Which lines run from the one containing "Task: Open the user profile avatar" through the last line of the records? Copy them exactly, leaving pictures out.

Stored data:
######

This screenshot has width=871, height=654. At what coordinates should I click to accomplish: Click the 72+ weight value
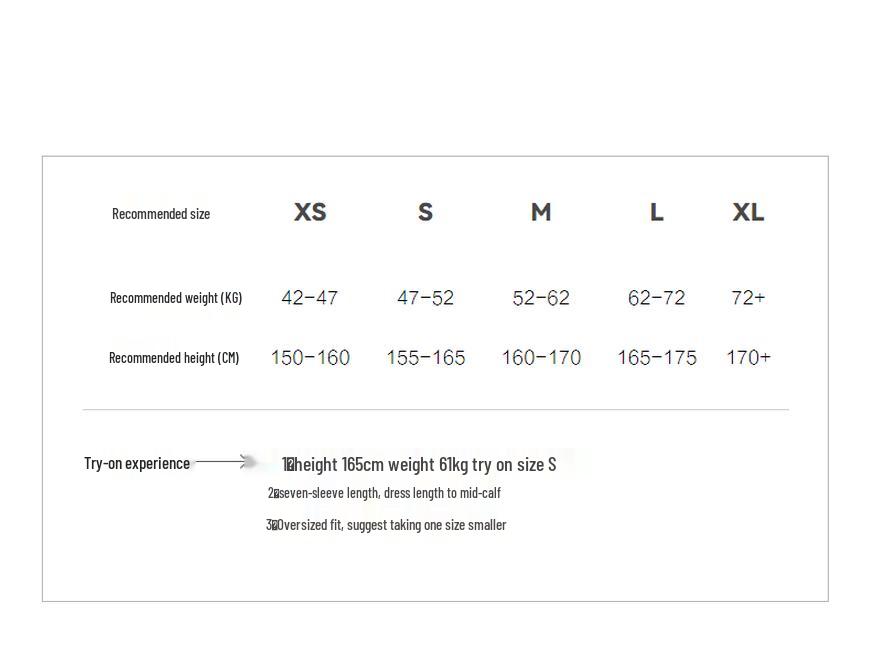point(748,298)
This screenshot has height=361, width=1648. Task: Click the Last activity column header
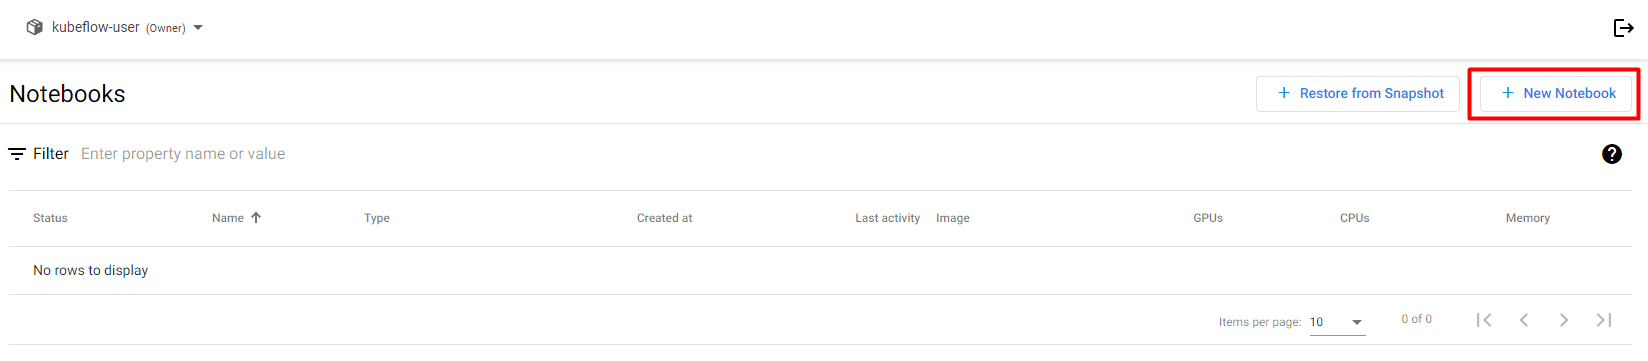coord(887,218)
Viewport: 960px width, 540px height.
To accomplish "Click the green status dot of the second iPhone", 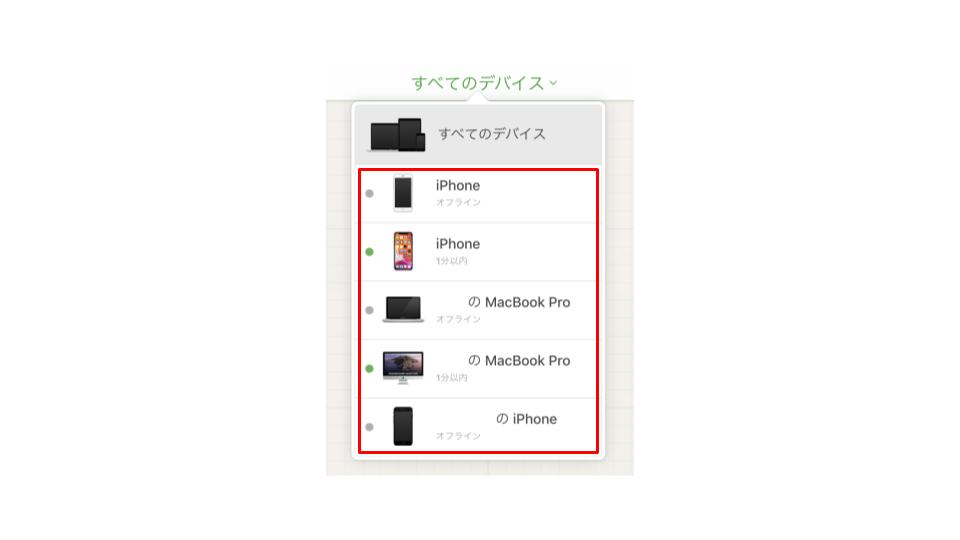I will click(x=369, y=252).
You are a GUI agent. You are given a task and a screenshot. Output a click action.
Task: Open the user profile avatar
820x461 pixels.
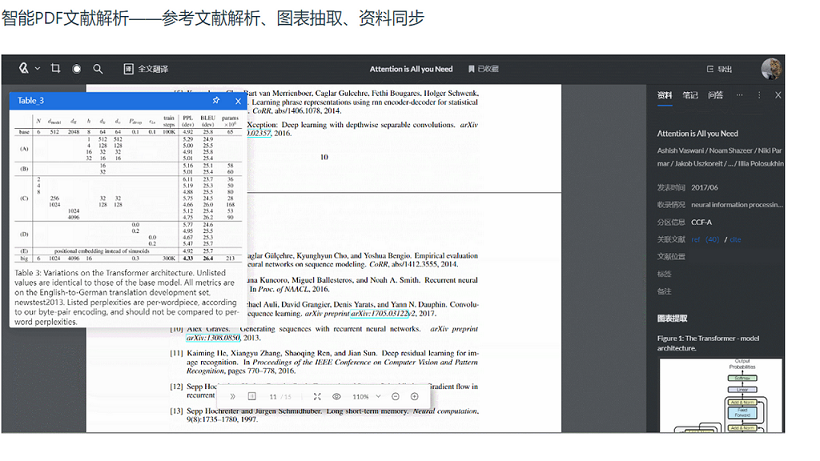coord(771,69)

######

Your response:
Task: Open the user profile avatar
820x461 pixels.
coord(771,69)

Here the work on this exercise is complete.